マリオシリーズはマリオブラザーズ、スーパーマリオブラザーズ、スーパーマリオブラザーズ3、スーパーマリオランド、スーパーマリオワールド、スーパーマリオランド2 6つの金貨、ドクターマリオ、マリオのピクロス、マリオのスーパーピクロス、スーパーマリオRPG、スーパーマリオカート、スーパーマリオ64、マリオパーティ、マリオカート64、スーパーマリオサンシャイン、スーパーマリオギャラクシー、マリオカート8 デラックスはプレイ済。
その他のシリーズはドンキーコング、ドンキーコングJR.、スーパードンキーコング、ディディーコングレーシング、スーパーマリオ ヨッシーアイランドプレイ済。
スーパーマリオUSA、ルイージマンション、New スーパーマリオブラザーズ Wii、進め! キノピオ隊長、スーパーマリオ オデッセイはPVくらいの知識はある。
あのスーパーマリオブラザーズが3DCGとして久々に映画化すると聞き、任天堂が最新ゲームソフト情報を直接届けるNintendo Directで生みの親の宮本茂さんが制作状況を伝えてくれるのを見て期待値がどんどん上がり、先行で公開された北米での評判や興行成績がうなぎ上りなのを知り、こんなにハードルが上がった状態で名作映画だと思って観に行くよりも全年齢楽しめるエンターテイメントムービーとして観に行こうと思い、普段はあまり行かない日曜日の昼帯に観に行った。

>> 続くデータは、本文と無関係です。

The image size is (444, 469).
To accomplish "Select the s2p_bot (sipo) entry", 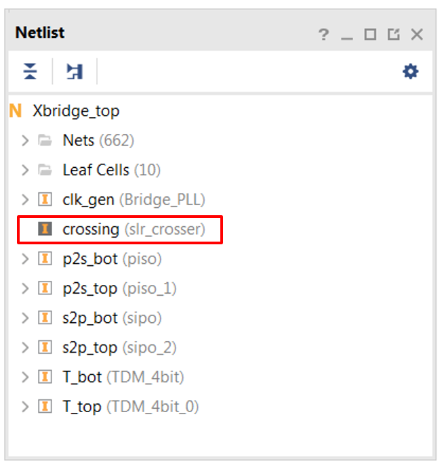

観に行った結果、想像通りの全年齢楽しめるエンターテイメントムービーでありながら、ここからマリオシリーズのどの作品に入ってもすんなりプレイ出来る入門作としての出来の良さと想像以上の任天堂愛の詰まった、ゲーム原作映画の一種の成功例でありながらマリオシリーズだからこそ出来た特殊例にも思えた。
ストーリー的にはシンプルでありながら様々な舞台を巡っていくことや、背景に散りばめられたマリオシリーズに限らない任天堂作品のイースターエッグの数々を探せる楽しみ方があることで、94分という短めの上映時間ながらゲーム一本分プレイしているような盛沢山な印象になってたと思った。
マリオのゲーム性は”何度も死んで覚えていく死に覚えゲー”(主に初期が多め)で、ゲームではマリオにプレイヤーの分身としての存在を担わせるけれど、この作品ではマリオが”幾度失敗しても諦めない”ことで観客がその分身なんだ(上映前の特別映像のような“It's you, MARIO!!”)と思わせるような、ゲームでのマリオにそこまで背景が無いからこそのこの作品の作り方に感じた。
個人的にはその部分はその部分で主人公であるマリオ自身の動機付けをどうするか気になってたけど、血の分けた弟であるとともに既に定職に就いていたルイージを巻き込んで会社を興したって一本筋が通った動機が出来ていて、子供は気にしないだろうけど大人も共感出来るものになっていたと思う。
自分だけかも知れないけれど、マリオの両親や親戚はゲームでは見たことなかったのでマリオの父親と叔父さんが『スーパーマリオ 魔界帝国の女神』でのマリオとルイージに見えて、過去の実写作品もリスペクトしてるように思えた。
個人的にはスタッフロールでは劇中挿入歌だったり制作会社などのロゴが出てくると(そろそろ終わりかな…)と思うけど、この作品ではタイムアップが近い時に入るゲームでの演出を取り入れてるのが最後まで面白かった。
最近は開場時間にフードを買いに行っても上映開始に余裕で間に合うような状況ばかりだったけれど、この作品は開場時間から買いに行くと上映開始に間に合わないくらいの大行列が久々に出来てて『トップガン マーヴェリック』のような劇場に人を戻す作品のひとつとして今後語られるんじゃないかとも思った。
劇場でおそらく映画を観るのが初めてであろう子供たちがキャラクターたちにリアクションを取り、歓声を上げているのを聞いていて、この映画が映画の原体験になることで今後配信まで待つんじゃなく積極的に映画を観に行くようになってほしいなと思いながら、自分の原体験だった『ゴジラ VS モスラ』を観に行った時の事を思い出した。
監督が宮本茂さんや他のゲームクリエイター、マリオシリーズや任天堂の作品に最大限のリスペクトをしてくれてるからこそストーリー性よりもゲームの手触りを重視した出来上がりになってる気がしますね。
また、全体の構成バランスの巧みさや昨今の社会事情もさりげなく取り上げている部分など、後々アカデミー賞受賞作を作れる手腕があるんじゃないかと期待しています。